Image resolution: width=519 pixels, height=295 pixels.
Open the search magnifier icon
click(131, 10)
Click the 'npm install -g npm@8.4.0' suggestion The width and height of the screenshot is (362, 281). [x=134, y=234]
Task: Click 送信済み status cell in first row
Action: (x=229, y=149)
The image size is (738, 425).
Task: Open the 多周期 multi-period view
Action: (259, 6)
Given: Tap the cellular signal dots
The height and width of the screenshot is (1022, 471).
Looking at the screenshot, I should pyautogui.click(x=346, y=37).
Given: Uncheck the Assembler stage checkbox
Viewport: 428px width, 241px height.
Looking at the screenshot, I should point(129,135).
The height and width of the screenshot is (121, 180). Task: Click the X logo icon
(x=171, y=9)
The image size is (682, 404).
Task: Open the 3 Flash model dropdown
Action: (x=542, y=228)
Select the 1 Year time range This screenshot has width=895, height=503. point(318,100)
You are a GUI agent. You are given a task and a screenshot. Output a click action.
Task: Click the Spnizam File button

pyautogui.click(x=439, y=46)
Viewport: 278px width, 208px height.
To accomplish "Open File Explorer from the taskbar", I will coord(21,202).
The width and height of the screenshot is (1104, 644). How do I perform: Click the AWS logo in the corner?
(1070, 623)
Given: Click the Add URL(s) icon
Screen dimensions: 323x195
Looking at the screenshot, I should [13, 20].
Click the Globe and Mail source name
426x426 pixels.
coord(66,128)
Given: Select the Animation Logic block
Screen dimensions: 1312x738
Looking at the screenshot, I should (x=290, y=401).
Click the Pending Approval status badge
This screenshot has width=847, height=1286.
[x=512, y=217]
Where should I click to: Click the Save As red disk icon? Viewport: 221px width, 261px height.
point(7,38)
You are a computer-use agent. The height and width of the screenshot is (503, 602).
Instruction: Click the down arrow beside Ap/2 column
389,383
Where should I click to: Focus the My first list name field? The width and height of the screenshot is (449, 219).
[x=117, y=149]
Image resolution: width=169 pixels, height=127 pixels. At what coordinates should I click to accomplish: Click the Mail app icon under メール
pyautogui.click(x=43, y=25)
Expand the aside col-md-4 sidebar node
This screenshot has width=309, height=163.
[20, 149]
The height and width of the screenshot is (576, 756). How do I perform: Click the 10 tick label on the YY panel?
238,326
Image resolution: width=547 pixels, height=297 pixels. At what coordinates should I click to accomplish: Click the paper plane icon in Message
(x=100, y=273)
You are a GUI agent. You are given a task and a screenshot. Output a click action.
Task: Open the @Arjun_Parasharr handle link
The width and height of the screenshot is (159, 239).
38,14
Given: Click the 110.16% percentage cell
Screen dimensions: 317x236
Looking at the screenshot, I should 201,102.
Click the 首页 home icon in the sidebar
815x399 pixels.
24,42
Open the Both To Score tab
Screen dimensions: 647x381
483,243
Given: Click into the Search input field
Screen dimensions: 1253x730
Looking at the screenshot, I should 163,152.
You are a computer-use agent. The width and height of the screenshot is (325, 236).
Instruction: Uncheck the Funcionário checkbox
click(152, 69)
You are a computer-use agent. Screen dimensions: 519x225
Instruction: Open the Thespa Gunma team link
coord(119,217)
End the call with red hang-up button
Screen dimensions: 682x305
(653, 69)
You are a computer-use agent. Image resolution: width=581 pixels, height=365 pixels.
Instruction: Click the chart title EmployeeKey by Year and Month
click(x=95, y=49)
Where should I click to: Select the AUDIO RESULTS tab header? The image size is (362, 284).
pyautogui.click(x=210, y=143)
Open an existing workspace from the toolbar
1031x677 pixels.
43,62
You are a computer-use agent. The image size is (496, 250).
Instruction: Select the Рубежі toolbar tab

※

## Try it
All of the data above should be transcribed exactly.

## Completed task
Image resolution: width=519 pixels, height=295 pixels.
Open the search magnifier icon
click(131, 10)
Click the 'npm install -g npm@8.4.0' suggestion The width and height of the screenshot is (362, 281). [x=134, y=234]
Task: Click 送信済み status cell in first row
Action: (x=229, y=149)
The image size is (738, 425).
Task: Open the 多周期 multi-period view
Action: (259, 6)
Given: Tap the cellular signal dots
The height and width of the screenshot is (1022, 471).
Looking at the screenshot, I should pyautogui.click(x=346, y=37).
Given: Uncheck the Assembler stage checkbox
Viewport: 428px width, 241px height.
Looking at the screenshot, I should point(129,135).
The height and width of the screenshot is (121, 180). Task: Click the X logo icon
(x=171, y=9)
The image size is (682, 404).
Task: Open the 3 Flash model dropdown
Action: (x=542, y=228)
Select the 1 Year time range This screenshot has width=895, height=503. point(318,100)
You are a GUI agent. You are given a task and a screenshot. Output a click action.
Task: Click the Spnizam File button

pyautogui.click(x=439, y=46)
Viewport: 278px width, 208px height.
To accomplish "Open File Explorer from the taskbar", I will coord(21,202).
The width and height of the screenshot is (1104, 644). How do I perform: Click the AWS logo in the corner?
(1070, 623)
Given: Click the Add URL(s) icon
Screen dimensions: 323x195
Looking at the screenshot, I should [13, 20].
Click the Globe and Mail source name
426x426 pixels.
coord(66,128)
Given: Select the Animation Logic block
Screen dimensions: 1312x738
Looking at the screenshot, I should (x=290, y=401).
Click the Pending Approval status badge
This screenshot has width=847, height=1286.
[x=512, y=217]
Where should I click to: Click the Save As red disk icon? Viewport: 221px width, 261px height.
point(7,38)
You are a computer-use agent. The height and width of the screenshot is (503, 602).
Instruction: Click the down arrow beside Ap/2 column
389,383
Where should I click to: Focus the My first list name field? The width and height of the screenshot is (449, 219).
[x=117, y=149]
Image resolution: width=169 pixels, height=127 pixels. At what coordinates should I click to accomplish: Click the Mail app icon under メール
pyautogui.click(x=43, y=25)
Expand the aside col-md-4 sidebar node
This screenshot has width=309, height=163.
[20, 149]
The height and width of the screenshot is (576, 756). How do I perform: Click the 10 tick label on the YY panel?
238,326
Image resolution: width=547 pixels, height=297 pixels. At what coordinates should I click to accomplish: Click the paper plane icon in Message
(x=100, y=273)
You are a GUI agent. You are given a task and a screenshot. Output a click action.
Task: Open the @Arjun_Parasharr handle link
The width and height of the screenshot is (159, 239).
38,14
Given: Click the 110.16% percentage cell
Screen dimensions: 317x236
Looking at the screenshot, I should 201,102.
Click the 首页 home icon in the sidebar
815x399 pixels.
24,42
Open the Both To Score tab
Screen dimensions: 647x381
483,243
Given: Click into the Search input field
Screen dimensions: 1253x730
Looking at the screenshot, I should 163,152.
You are a computer-use agent. The width and height of the screenshot is (325, 236).
Instruction: Uncheck the Funcionário checkbox
click(152, 69)
You are a computer-use agent. Screen dimensions: 519x225
Instruction: Open the Thespa Gunma team link
coord(119,217)
End the call with red hang-up button
Screen dimensions: 682x305
(653, 69)
You are a computer-use agent. Image resolution: width=581 pixels, height=365 pixels.
Instruction: Click the chart title EmployeeKey by Year and Month
click(x=95, y=49)
Where should I click to: Select the AUDIO RESULTS tab header? The image size is (362, 284).
pyautogui.click(x=210, y=143)
Open an existing workspace from the toolbar
1031x677 pixels.
43,62
You are a computer-use agent. The image size is (496, 250).
Instruction: Select the Рубежі toolbar tab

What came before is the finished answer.